• **WHAT TO WORK ON**:
Write the next part of the court opinion below on the fire insurance policy's loss payable clause, starting right after its final paragraph.

• **DOCUMENT EXTRACT**:
(begin)

The question for determination, therefore, resolves itself into whether the taking over of the property by the mortgagee is such a "change of ownership" as would work a forfeiture under the loss payable clause. There is no forfeiture provision in the policy. The fact is, as suggested by the trial court, that the policy is exceptionally free from conditions. The policy does not provide that the insured must be the owner of the property, it does not provide for forfeiture for any reason, and there is no provision against alienation. The policy is very sweeping in its terms in favor of the validity of the insurance. The question arises under the "loss payable clause" rider only.

In our view of the case, we do not find it necessary to determine when the title passed to the plaintiff insurance company. Although not so deciding, we will consider that the title passed on the 2nd day of December, 1931, by the deed from Van Pelt to Hill, Hill being the agent of the plaintiff company.

It will be noted that the defendant insurance association does not contend that the transfer from Van Pelt to Hill, by the warranty deed, was a transfer of the ownership to Hill, an issue which might have been made between the defendant association and the plaintiff company. The decisive question in the case therefore is: Did the taking over of the property by the plaintiff insurance company, the mortgagee, by voluntary transfer, constitute such a change of ownership as would work a forfeiture under the "loss payable clause" attached to the policy as to change of ownership? The trial court, as indicated in its opinion attached to the brief, found for The Clinton Mutual Insurance Association on the proposition that the plaintiff company would not be entitled to the insurance due and payable to Van Pelt. The court stated: "Van Pelt ceased to have any interest in said real estate on the 2nd day of December, 1931. The contract between plaintiff and the defendant association was to pay plaintiff, as its interest might appear, anything due Van Pelt under the policy. As Van Pelt ceased to have any interest in the property four months before the fire, there is nothing due him, and therefore, nothing due plaintiff."

Under the earlier rule, based on the "loss payable clause," which simply allocated such part of the money to the mortgagee as his interest might appear, the court was correct. It was held that such clause provided merely for an allocation of the proceeds of the policy, and that it is simply an order by the insured to the company to pay a certain part of the money due him to the mortgagee by reason of his obligation to it. Therefore, anything that would void the policy in the hands of the mortgagor would also void it as to the mortgagee.

(end)

• **SUPPLIED MATERIAL**:
(begin)

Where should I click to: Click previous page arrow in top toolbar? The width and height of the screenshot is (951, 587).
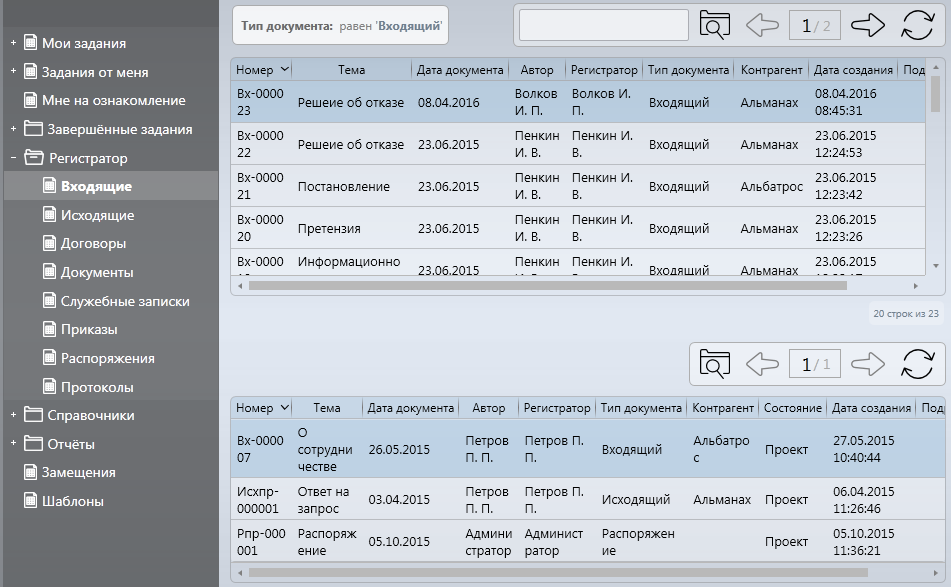(x=762, y=25)
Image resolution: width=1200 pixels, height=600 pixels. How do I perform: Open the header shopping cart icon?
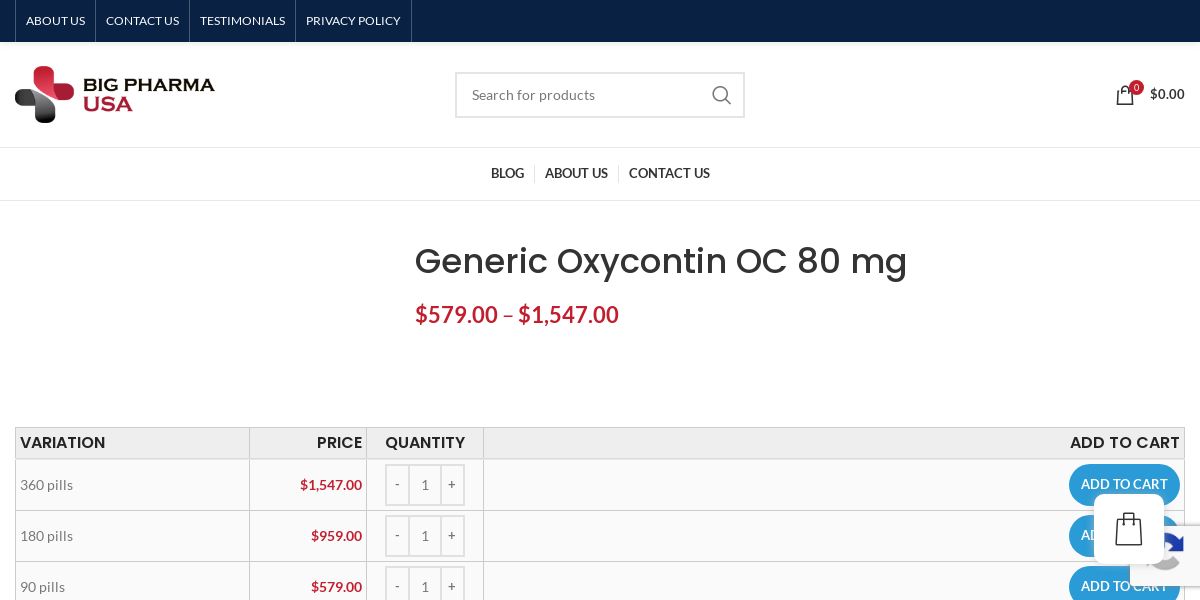pos(1125,95)
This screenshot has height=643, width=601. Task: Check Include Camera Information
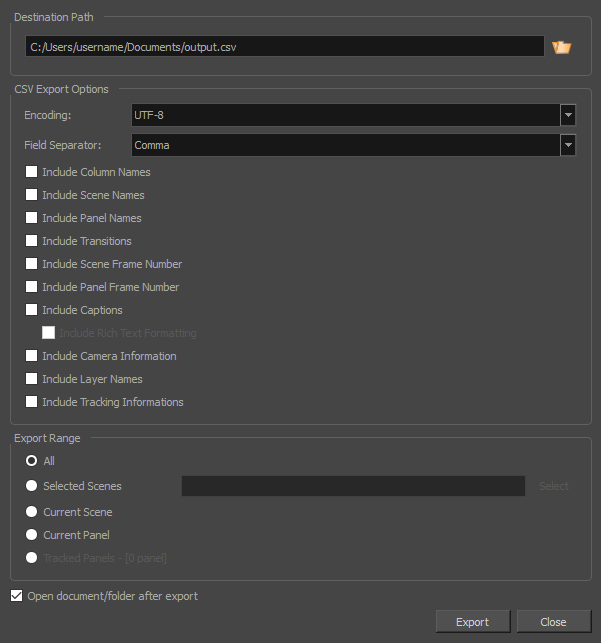click(x=32, y=356)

(end)

• **ANSWER TO THE PROBLEM**:
There has arisen in later years a loss payable clause known as the standard clause, which stipulates that in case the loss is payable to the mortgagee, his interest in the proceeds shall not be invalidated by the act or neglect of the mortgagor or owner of the insured property. The loss payable clause in question contains the stipulations of the standard clause. The uniform holding throughout the states seems to be to the effect that the standard clause creates a new and distinct contract between the mortgagee and the insurance company.

While the exact question concerning real estate has not been before the courts of Ohio as to change of ownership which would work a forfeiture, we have some cases which show the trend of the courts of this state. In Ohio Farmers Ins. Co. v. Hull, 45 Ohio App. 166, 186 N.E. 823, the court held in substance that the effect of the standard or union mortgage clause was to make a new contract of insurance between the mortgagee and the insurer, and to effect a separate insurance of the mortgagee's interest. To a like effect is the case of Savarese v. Ohio Farmers Ins. Co., 260 N.Y., 45, 182 N.E. 665, 91 A.L.R., 1341. There are many cases throughout the country to the same effect.

These rules effectually take the case under consideration out of the former rule under the "open clause provision," which merely appointed the payment of the proceeds of the policy. We think it well established that under the standard clause, the mortgagee has a contractual interest in the policy, and the case will be considered from that standpoint.

The provision against the change of ownership was evidently for the purpose of protecting the insurer in the event of the ownership passing into the hands of persons not acceptable to the insurance association, and thus incidentally increasing the hazard; that the insurance association had a right to know the person whom it was insuring as well as the property. The reason for the provision would not obtain under the standard clause since the insuring company knows the mortgagee whom it contracts to protect by attaching the rider. The reason for the provision not being present in cases like this one, we are of opinion that the change of ownership clause refers to the change to a third person, not a party in interest. The rule deduced from the unbroken line of decisions is to the effect that where the mortgagee comes into possession of the whole title by virtue of foreclosure or transfer, or taking possession of the premises, it is not such a change of ownership as is contemplated in the loss payable clause.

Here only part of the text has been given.